Problem requirements ->
Pull every line that includes the word "Click" out of the data below and copy it.

Data to use ->
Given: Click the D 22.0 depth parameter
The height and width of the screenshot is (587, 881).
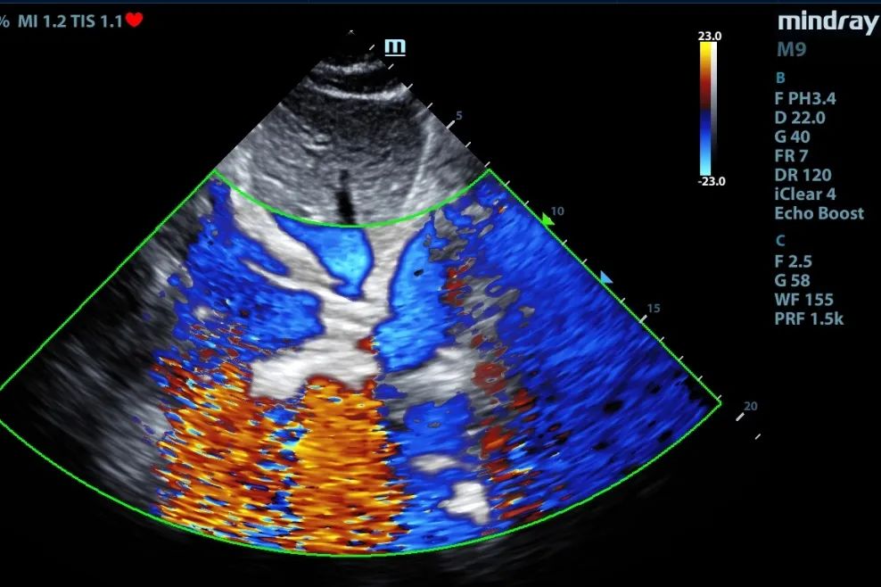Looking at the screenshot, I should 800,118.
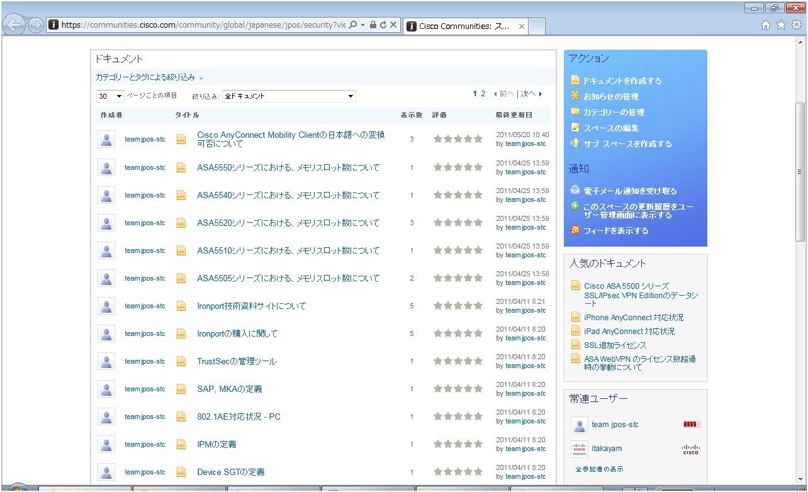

* * *

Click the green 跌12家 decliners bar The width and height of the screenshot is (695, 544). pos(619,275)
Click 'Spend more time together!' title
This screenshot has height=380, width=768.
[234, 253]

Final answer ->
Given: Click the D 22.0 depth parameter
Click the green 跌12家 decliners bar The width and height of the screenshot is (695, 544). pos(619,275)
Click 'Spend more time together!' title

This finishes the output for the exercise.